=== Quoted passage ===
Medical appointment booking
🌊 Medical appointment booking with LaVague
This notebook shows how you can use LaVague to create an AI Web Agent that can navigate the web to find out if a doctor is available to book an appointment!
We will automate booking on Doctolib, a French leader in medical appointments, as an example, but this should work on other websites.
If not, do not hesitate to reach out to us on Discord to share your issues.
Overview
We will create the agent and serve it through a Gradio interface.
We will use the following solutions to build this AI Web Agent:
- Claude Sonnet 3.5 for the World Model to do web planning. You will need to provide an
ANTHROPIC_API_KEY
after getting it. You can look at how to use other models - Llama 3.1 70b for the Action Engine to do action generation to pilot the browser. Here we will use Fireworks API to consume a managed Llama 3.1 70b. You will therefore need to provide a
FIREWORKS_API_KEY
. - OpenAI text-embedding-3-small to do semantic search on the DOM to find the right element to interact with. This will require an
OPENAI_API_KEY
that you can get following their quickstart guide.
If you want to know more about LaVague, you can have a look at our architecture, or our webinars.
Installation
We start by downloading LaVague and the other integrations:
pip install lavague
pip install llama-index-multi-modal-llms-anthropic
pip install llama-index-llms-fireworks
API KEYS
To run this code example, you will need to have the following API keys set in your current environment:
- OPENAI_API_KEY
- ANTHROPIC_API_KEY
- FIREWORKS_API_KEY
To learn how to change the models used in this code to leverage different AI providers, see our customization guide
For instructions on how to set environment variable in your environment, see our FAQ guide
Demo
Agent preparation
We start here by pulling extra knowledge about Doctolib to ensure the WorldModel
will provide the right reasoning steps.
You can learn more about building Agents with LaVague in our webinar.
wget https://raw.githubusercontent.com/lavague-ai/LaVague/main/examples/knowledge/doctolib_knowledge.txt
We prepare our different integrations and then create the Agent:
from lavague.drivers.selenium import SeleniumDriver
from lavague.core import ActionEngine, WorldModel
from lavague.core.agents import WebAgent
from llama_index.multi_modal_llms.anthropic import AnthropicMultiModal
from llama_index.llms.fireworks import Fireworks
from llama_index.embeddings.openai import OpenAIEmbedding
# Loading the models
mm_lmm = AnthropicMultiModal(model="claude-3-5-sonnet-20240620", max_tokens=512)
llm = Fireworks(model="accounts/fireworks/models/llama-v3p1-70b-instruct", max_tokens=1024)
embedding = OpenAIEmbedding(model="text-embedding-3-small")
# Preparing the Agent
driver = SeleniumDriver(headless=True)
action_engine = ActionEngine(driver,
llm=llm,
embedding=embedding,
)
world_model = WorldModel(mm_llm=mm_lmm)
world_model.add_knowledge("doctolib_knowledge.txt")
# Create Web Agent
agent = WebAgent(world_model, action_engine, n_steps=15)
# Set URL
agent.get("https://www.doctolib.fr/")
Checking the driver is not blocked
It can happen that the driver is blocked.
To check if this is the case, we need to check the state of the current page.
Let's display the current screenshot.
import time
# We wait to make sure the page is fully loaded
time.sleep(5)
driver.driver.save_screenshot("screenshot.png")
=== Supplied data ===
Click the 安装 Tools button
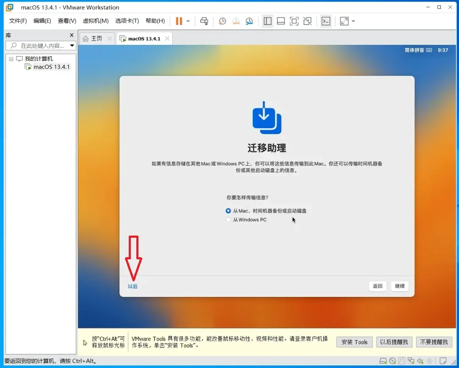This screenshot has width=459, height=368. [354, 342]
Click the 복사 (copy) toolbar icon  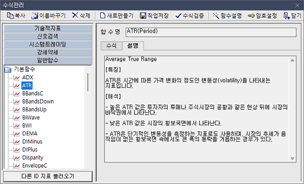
===
#### Work to complete
Reproduce the passage of the LaVague appointment-booking notebook starting with "# Create Web" and going on through "the current screenshot.".

#### Response to this exercise
# Create Web Agent
agent = WebAgent(world_model, action_engine, n_steps=15)
# Set URL
agent.get("https://www.doctolib.fr/")
Checking the driver is not blocked
It can happen that the driver is blocked.
To check if this is the case, we need to check the state of the current page.
Let's display the current screenshot.